Michael Wardian, 45, an elite ultramarathon runner who lives in Arlington, Va., said he no longer goes on group runs or meets with a personal trainer as part of his routine.
“It has completely changed,” he said.
His strenuous off-road runs have been transformed. “Even my secret hidden trials are overrun with people now, because everyone has found the outside,” Mr. Wardian said. “Places where I would go for solitude are not as conducive for that.”
Rob Tidwell, 49, of King George, Va., and his family have also reassessed the tracts of wilderness they once plied, giving up their forest and Shenandoah mountain routes and sticking instead to their neighborhood, which has become the more remote spot.

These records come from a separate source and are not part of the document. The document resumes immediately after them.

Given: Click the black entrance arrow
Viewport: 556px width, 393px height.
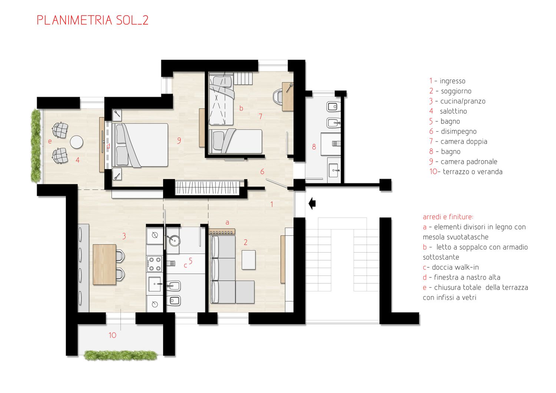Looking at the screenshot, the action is pos(312,204).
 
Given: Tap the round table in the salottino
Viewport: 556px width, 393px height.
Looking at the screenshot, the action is pos(76,142).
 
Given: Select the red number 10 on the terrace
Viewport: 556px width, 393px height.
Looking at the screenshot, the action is pos(112,336).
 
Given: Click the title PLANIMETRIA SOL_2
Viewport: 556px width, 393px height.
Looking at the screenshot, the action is pos(93,20).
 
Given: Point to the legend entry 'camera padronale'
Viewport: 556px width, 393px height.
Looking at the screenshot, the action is pos(469,162).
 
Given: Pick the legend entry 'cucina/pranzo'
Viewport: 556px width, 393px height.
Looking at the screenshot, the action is pos(463,101).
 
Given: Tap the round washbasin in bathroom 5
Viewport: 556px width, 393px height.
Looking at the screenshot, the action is pos(173,240).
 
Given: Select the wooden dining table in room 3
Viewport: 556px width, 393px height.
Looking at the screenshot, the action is pos(104,264).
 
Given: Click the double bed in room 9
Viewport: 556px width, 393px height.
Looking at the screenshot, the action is pos(140,145).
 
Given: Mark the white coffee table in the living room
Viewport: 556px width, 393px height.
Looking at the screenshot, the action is pos(248,260).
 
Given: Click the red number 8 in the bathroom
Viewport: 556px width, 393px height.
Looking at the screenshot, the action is pos(314,147).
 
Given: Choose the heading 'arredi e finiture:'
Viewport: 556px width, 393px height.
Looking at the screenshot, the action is pos(448,217).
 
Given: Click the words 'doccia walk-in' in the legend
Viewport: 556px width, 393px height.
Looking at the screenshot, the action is pos(455,267).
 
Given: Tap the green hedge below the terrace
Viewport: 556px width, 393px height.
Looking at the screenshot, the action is pos(120,355).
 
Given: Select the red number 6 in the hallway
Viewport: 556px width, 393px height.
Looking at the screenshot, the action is pos(262,172).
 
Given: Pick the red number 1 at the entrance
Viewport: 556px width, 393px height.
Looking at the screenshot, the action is pos(272,204).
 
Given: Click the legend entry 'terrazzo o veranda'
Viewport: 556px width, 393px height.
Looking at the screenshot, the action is pos(473,172).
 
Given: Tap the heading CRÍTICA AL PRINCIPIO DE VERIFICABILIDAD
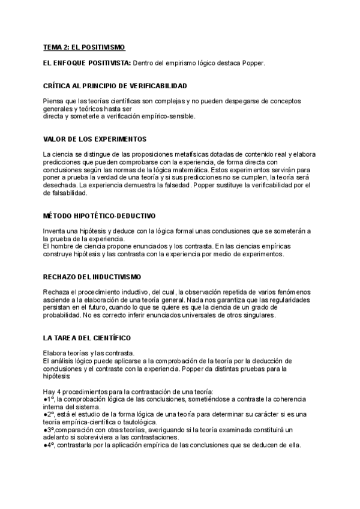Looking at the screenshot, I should pyautogui.click(x=115, y=86).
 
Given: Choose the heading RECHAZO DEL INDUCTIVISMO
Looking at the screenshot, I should pyautogui.click(x=92, y=277).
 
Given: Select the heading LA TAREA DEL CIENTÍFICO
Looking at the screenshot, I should pyautogui.click(x=87, y=338).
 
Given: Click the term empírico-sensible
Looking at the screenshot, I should pyautogui.click(x=169, y=116).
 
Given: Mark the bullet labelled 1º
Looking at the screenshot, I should pyautogui.click(x=49, y=399).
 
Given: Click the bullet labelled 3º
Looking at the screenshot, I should pyautogui.click(x=50, y=430).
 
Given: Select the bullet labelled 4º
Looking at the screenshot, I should pyautogui.click(x=50, y=445).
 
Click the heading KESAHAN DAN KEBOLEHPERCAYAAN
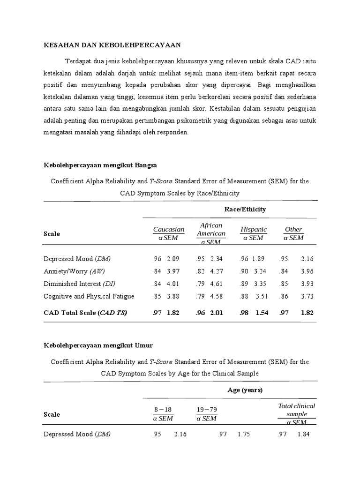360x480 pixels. click(112, 45)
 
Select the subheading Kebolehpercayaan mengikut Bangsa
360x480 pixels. click(100, 165)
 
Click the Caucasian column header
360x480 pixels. click(169, 229)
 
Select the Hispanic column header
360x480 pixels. click(254, 229)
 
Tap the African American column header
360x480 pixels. click(211, 229)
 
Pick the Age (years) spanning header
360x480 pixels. click(245, 390)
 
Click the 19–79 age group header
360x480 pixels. click(206, 410)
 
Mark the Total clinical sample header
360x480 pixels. click(296, 410)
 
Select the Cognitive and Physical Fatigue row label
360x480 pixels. click(89, 296)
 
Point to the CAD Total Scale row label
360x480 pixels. click(85, 313)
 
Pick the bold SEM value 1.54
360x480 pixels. click(262, 313)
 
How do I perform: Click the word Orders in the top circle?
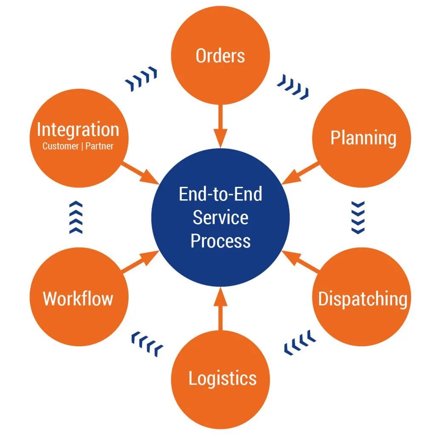(220, 56)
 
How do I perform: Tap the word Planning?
(363, 138)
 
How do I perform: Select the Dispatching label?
(362, 299)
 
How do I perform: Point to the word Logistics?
(222, 378)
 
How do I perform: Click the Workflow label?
(78, 299)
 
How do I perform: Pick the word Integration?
(78, 130)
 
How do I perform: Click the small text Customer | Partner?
(78, 146)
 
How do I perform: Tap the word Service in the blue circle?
(220, 218)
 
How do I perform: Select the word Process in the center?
(220, 240)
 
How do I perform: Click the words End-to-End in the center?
(220, 195)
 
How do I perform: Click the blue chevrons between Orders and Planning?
(293, 87)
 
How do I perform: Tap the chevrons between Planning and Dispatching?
(359, 217)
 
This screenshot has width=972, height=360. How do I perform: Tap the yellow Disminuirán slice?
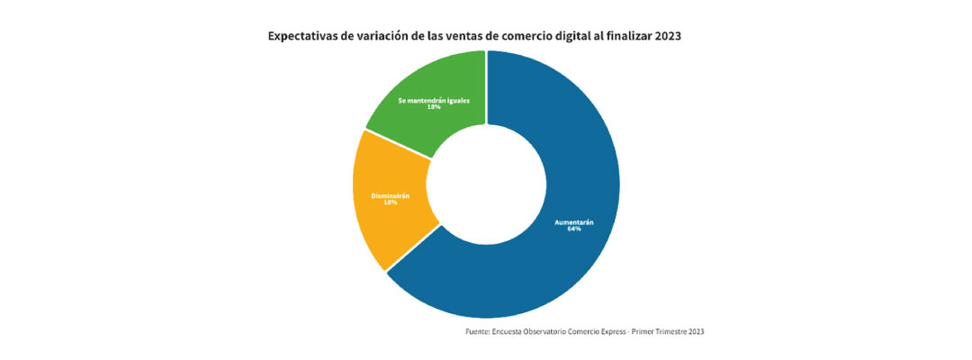click(x=382, y=225)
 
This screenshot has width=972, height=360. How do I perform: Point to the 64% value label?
click(x=574, y=229)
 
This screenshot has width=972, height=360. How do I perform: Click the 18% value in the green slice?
click(x=434, y=107)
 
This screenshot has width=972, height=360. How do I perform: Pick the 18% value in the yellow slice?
click(x=391, y=202)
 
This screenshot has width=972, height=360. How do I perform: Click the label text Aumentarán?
click(x=574, y=221)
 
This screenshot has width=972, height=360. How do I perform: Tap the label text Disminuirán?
click(x=391, y=195)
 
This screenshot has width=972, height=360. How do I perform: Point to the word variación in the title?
click(x=390, y=37)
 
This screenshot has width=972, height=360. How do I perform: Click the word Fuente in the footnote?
click(x=479, y=332)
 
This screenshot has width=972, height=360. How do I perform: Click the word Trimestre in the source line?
click(x=673, y=332)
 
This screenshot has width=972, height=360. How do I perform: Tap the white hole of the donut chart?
click(x=486, y=184)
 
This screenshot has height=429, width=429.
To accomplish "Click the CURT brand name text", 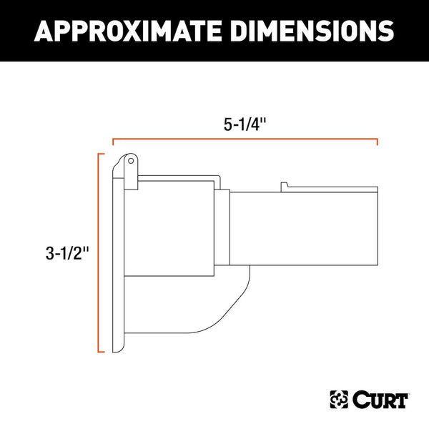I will click(x=381, y=398).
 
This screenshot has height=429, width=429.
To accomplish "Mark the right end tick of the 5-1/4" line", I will click(x=377, y=142).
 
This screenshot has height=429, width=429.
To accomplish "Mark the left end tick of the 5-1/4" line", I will click(x=113, y=142).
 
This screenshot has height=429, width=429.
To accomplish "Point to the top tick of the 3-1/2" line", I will click(x=101, y=153).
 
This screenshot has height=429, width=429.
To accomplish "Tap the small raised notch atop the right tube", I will click(x=284, y=187).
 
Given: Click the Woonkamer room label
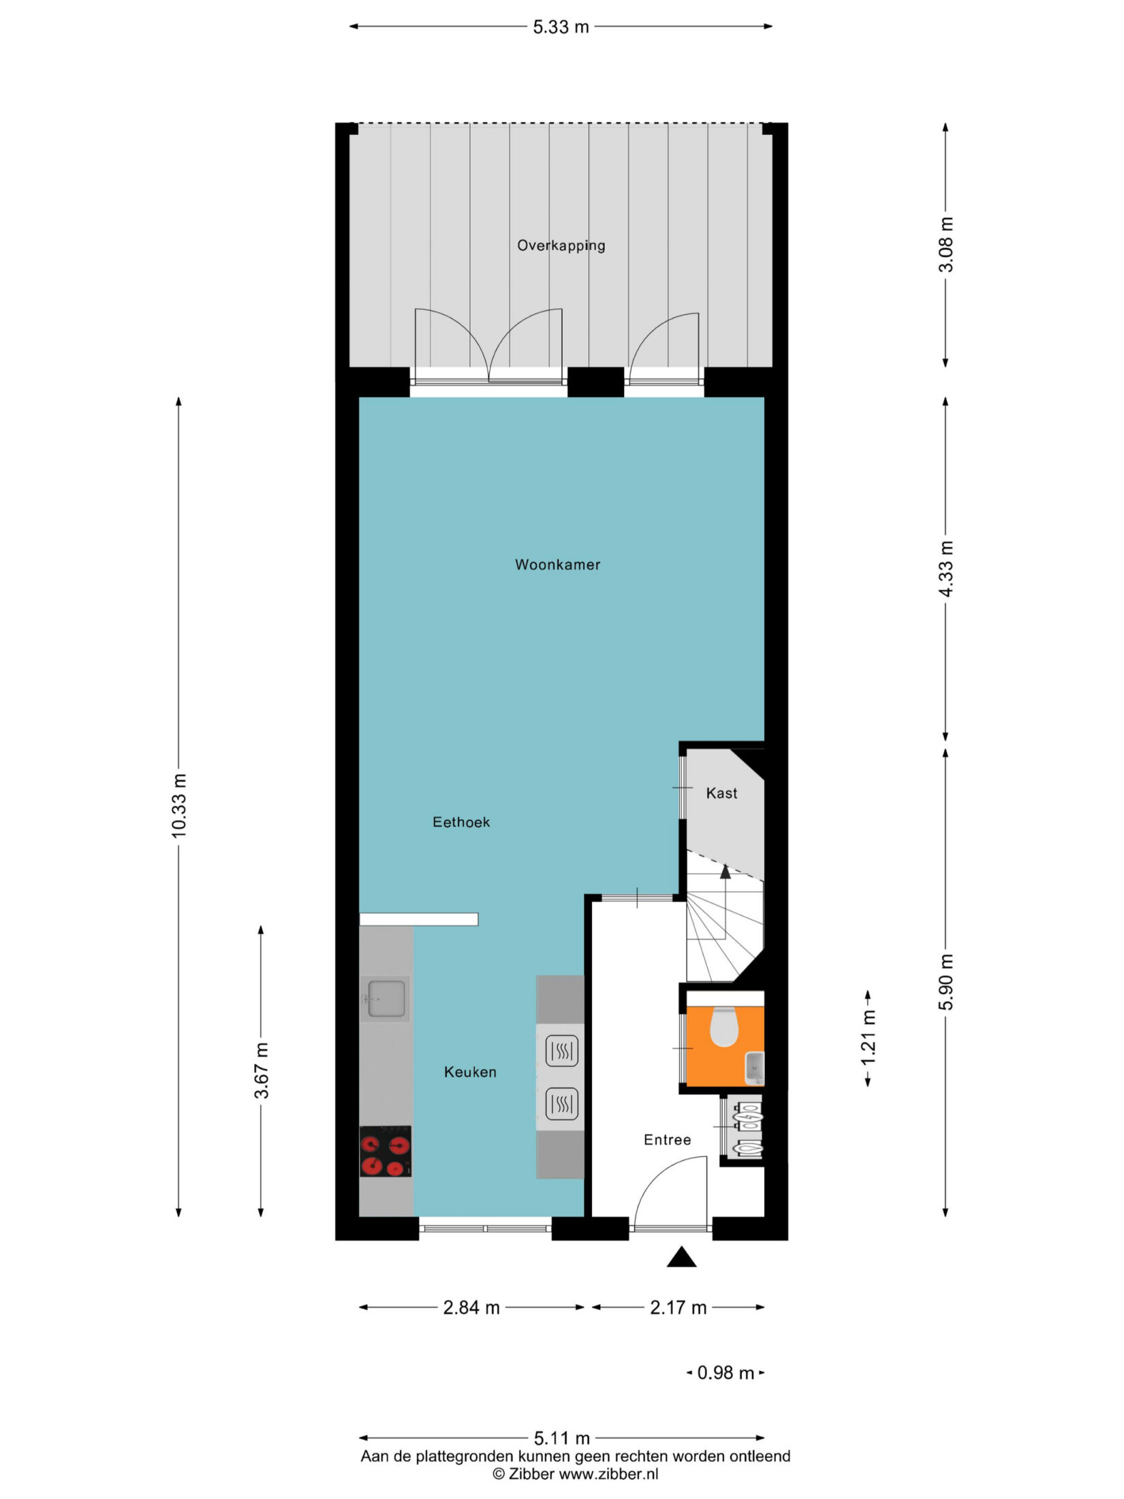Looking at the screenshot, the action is pos(557,565).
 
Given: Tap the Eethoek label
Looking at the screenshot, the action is pos(461,822).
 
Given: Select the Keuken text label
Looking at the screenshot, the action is pos(470,1072).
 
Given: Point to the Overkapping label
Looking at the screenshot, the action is pos(561,246).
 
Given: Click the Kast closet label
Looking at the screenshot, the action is pos(721,793).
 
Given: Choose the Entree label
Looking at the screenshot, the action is pos(668,1140).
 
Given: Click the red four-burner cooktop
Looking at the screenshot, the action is pos(386,1152).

“People are flocking to the parks and trails are getting closed,” he said. “The last time we went out of our neighborhood to the park, it was packed with people.”
For Anna Carlsson, 34, a long distance runner, the opposite is true. Her favorite wilderness spots have been abandoned as visitors stopped traveling to her village of Abisko, Sweden, near the Arctic Circle.
Ms. Carlsson said she would normally not be putting in miles near Abisko at this time of year. But with marathons canceled, she saw no need to trek south for her usual spring training.
Instead, she is making do with the slippery mountain tracks carved out by snowmobiles, or sprinting across the frozen surface of Lake Tornetrask.
“A lot of tourists are usually here at this time of year because of the northern lights,” she said. “But right now it is super quiet.”
But Ms. Carlsson and others are still finding a way to be competitive, as races crop up online to replace the isolation-averse contests on public streets, where spectators press against barricades and runners move in dense packs.
Ms. Carlsson was one of more than 2,413 people in 56 countries who took part in a virtual race, the Quarantine Backyard Ultra, this month, distant in geography but united online from their living rooms, backyards and neighborhood streets.
In Dubai, a Russian man ran around his living room for 20 hours. A Canadian, Matt Shepard, wanted to avoid frostbite so he ran part of the race inside a coffee shop in Valleyview, Alberta, that had been closed because of the coronavirus pandemic. Greg Armstrong, of Lebanon, Tenn., had to pause on his treadmill at one point to remove a snake from his house.
The goal was to complete 4.17 miles at any pace in each of 63 consecutive hours of running, or a total of just over 262 miles. The overall winner would be “the last person standing,” said Stephanie Gillis-Paulgaard, an organizer.
At 9 a.m. on April 4, Mr. Wardian, the runner from Virginia, set off on a loop of less than a half-mile around his house. As he passed again and again, his neighbors rang bells and cheered from a distance.
It was a close finish. On April 6 at 11:31 p.m., Mr. Wardian won after a Czech competitor on a treadmill, Radek Brunner, was disqualified on a technicality after he began his 63rd hour too late after the starting bell, Ms. Gillis-Paulgaard said.
“At the end it was down to me and one incredible athlete,” Mr. Wardian said in a video message on Twitter. “Radek was pushing me beyond anything I think both of us had ever done in the past.”
The prize? A plaque bearing a gold-painted toilet roll, a comic nod to one of the items most hoarded by pandemic shoppers.